» What the task asks: Once the line containing "Click the Active Dirctory document icon" is found in the entries below, reproduce it and every line after it, stopping at and including the line containing "You are a computer-use agent."; reproduce nothing else, and keep each line exact.

» Data extract:
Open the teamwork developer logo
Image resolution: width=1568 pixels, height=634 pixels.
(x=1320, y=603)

---

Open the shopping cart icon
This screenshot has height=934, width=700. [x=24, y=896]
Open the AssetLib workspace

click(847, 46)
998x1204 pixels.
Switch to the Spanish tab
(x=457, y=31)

...

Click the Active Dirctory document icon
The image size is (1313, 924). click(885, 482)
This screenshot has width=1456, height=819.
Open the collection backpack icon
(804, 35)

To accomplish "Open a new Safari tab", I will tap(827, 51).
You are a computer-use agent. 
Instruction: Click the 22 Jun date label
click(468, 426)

» Answer box:
Click the Active Dirctory document icon
The image size is (1313, 924). click(885, 482)
This screenshot has width=1456, height=819.
Open the collection backpack icon
(804, 35)

To accomplish "Open a new Safari tab", I will tap(827, 51).
You are a computer-use agent. 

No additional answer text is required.